One Night of Love (Одна ночь любви) is a 2008 Russian historical telenovela TV series. It was first developed by Amedia, with Alexander Akopov as head producer. The novela has 60 episodes. It stars Svetlana Ivanova, Alexander Konstantinov, Aleksandr Filippenko, Irina Muravyova, Olga Ostroumova, Yelena Bondarchuk, Andrey Chernyshov, Viktor Verzhbitsky. "One night of love" was nominated for International Emmy in a "Best telenovela" category. It is the original television series.

==Plot==
Alexandra "Sasha" Zabelina (played by Svetlana Ivanova) is a young Russian aristocrat who lives on a small country estate with her father, Earl Illarion Zabelin (played by Aleksandr Filippenko). Sasha's mother was brutally killed in front of her eyes at a young age. After the tragedy she decided to become brave and strong in order to protect herself. She grew up reading stories about Nadezda Durova - woman, who dressed up like a soldier and went to war.

10 years later, Alexandra became a very beautiful young lady. She is smart, brave and kind-hearted. Her father decides to move to Saint Petersburg and Sasha joins him. When they were waiting for horse-change, Sasha heard a conversation between two men, who plan to dethrone Tsar. She finds a strange list with numbers and names and takes it with her. Strangers try to stop Alexandra, but she manages to escape. When she tells the story to her father and nanny Anna, they don't believe her.

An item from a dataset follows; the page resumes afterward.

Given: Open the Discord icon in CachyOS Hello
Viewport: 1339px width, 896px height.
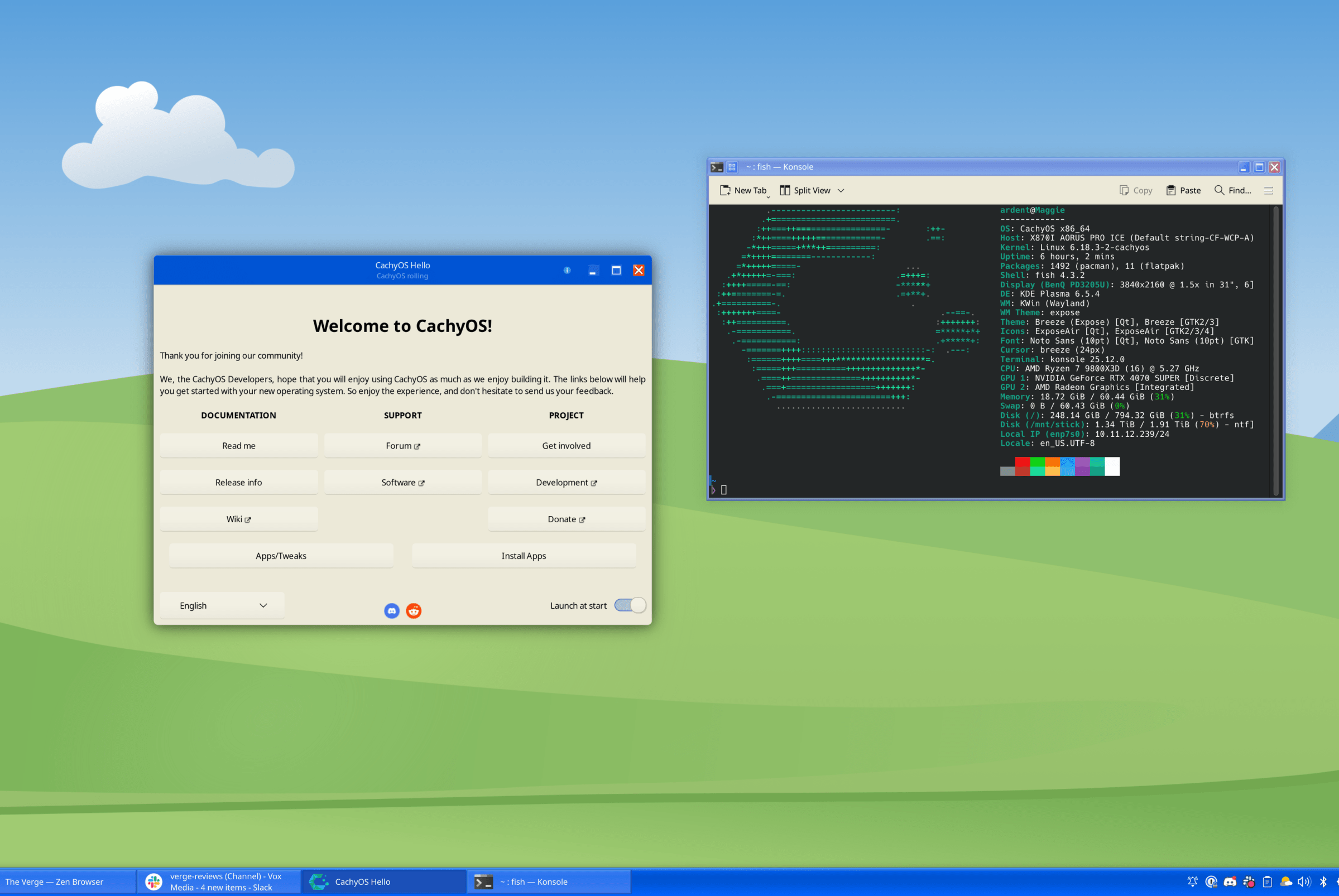Looking at the screenshot, I should click(x=392, y=611).
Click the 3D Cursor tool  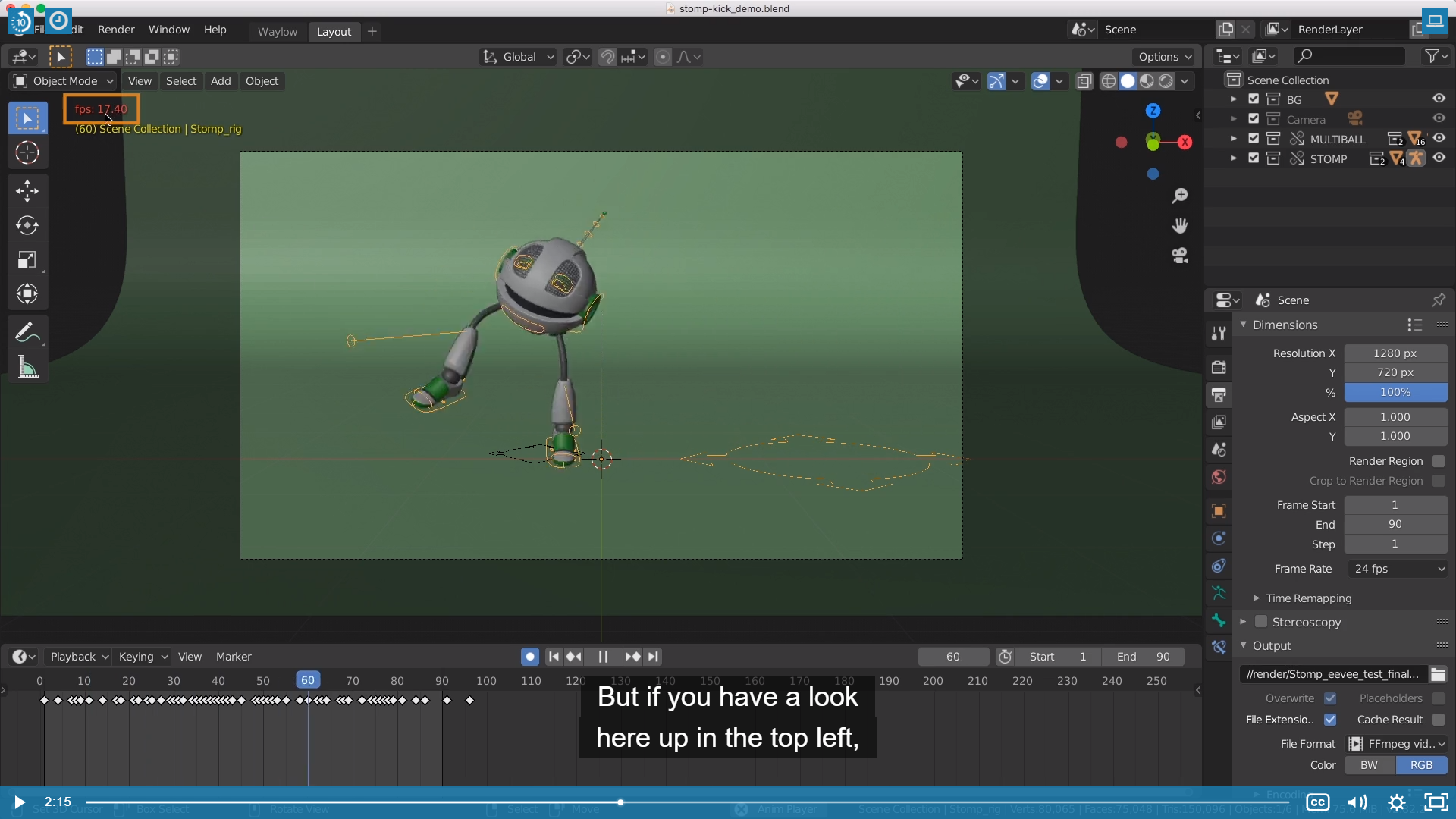(x=27, y=152)
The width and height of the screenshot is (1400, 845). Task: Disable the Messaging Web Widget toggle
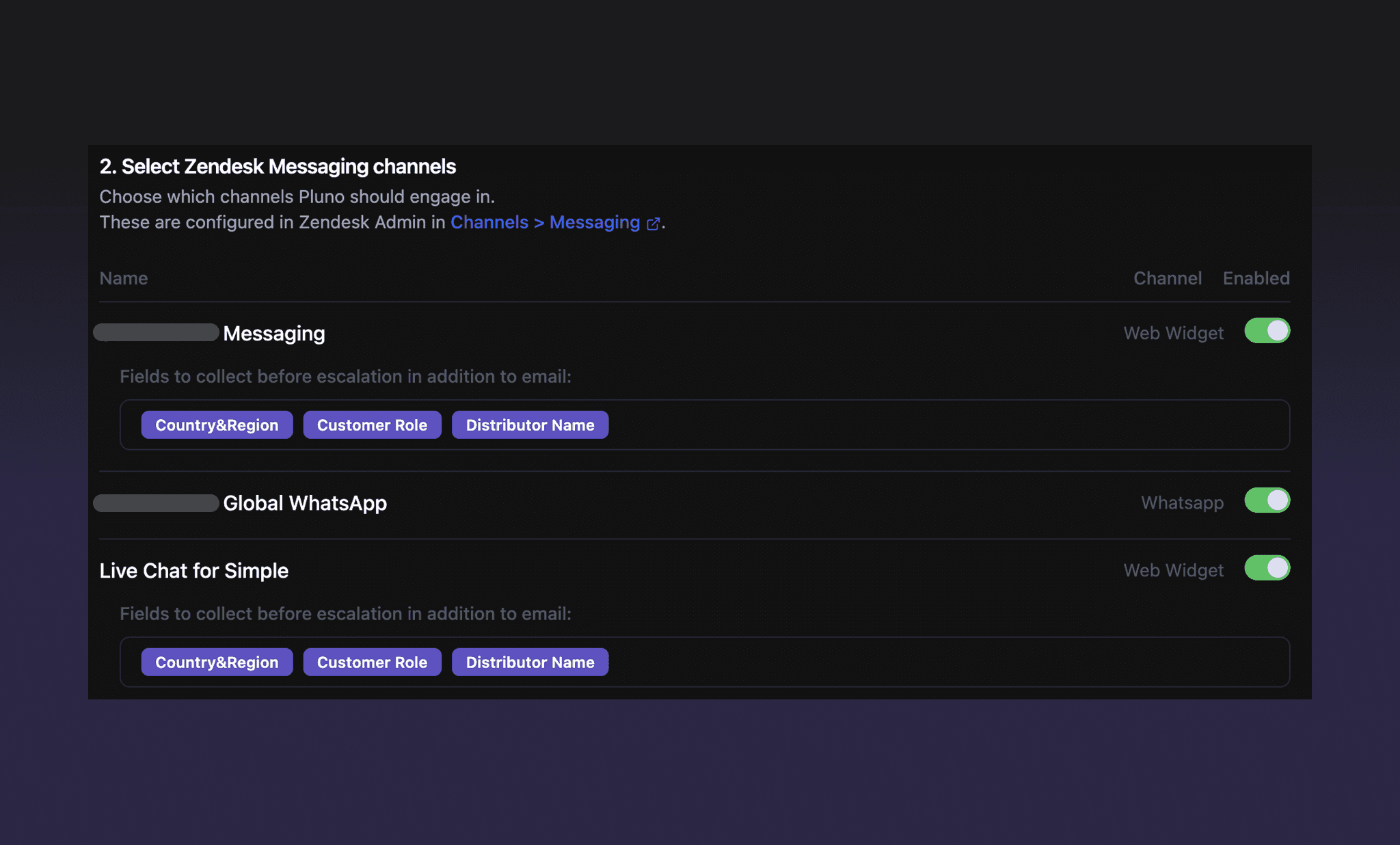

Meanwhile, a handsome and rich knyaz (title in Russian society) Mikhail "Misha" Voronzov (played by Alexander Konstantinov) returns to Saint Petersburg from Europe. He has been absent for 2 years because of the scandal with woman. Now tse-tsarevich Alexander asks him to investigate the case about prospective plot against Tsar.

When Sasha comes to Saint Petersburg the two strangers decide to kill her. So they sent a man who should stole "the list" from her. The men threatens her with a knife. And at this moment Mikhail Voronzov saves her life. That is how Alexandra and Mikhail meet. But Sasha tells Mikhail that she could protect herself without his help.

After that Sasha decides to take fencing lessons. But the teacher Mr.Sharl do not want to teach a girl. So Alexandra dresses up like a boy in order to take this lessons.

Alexandra and Mikhail meet again in a weapon shop and argue. It is obvious that something happened between Sasha and Misha, and from there begins their love story.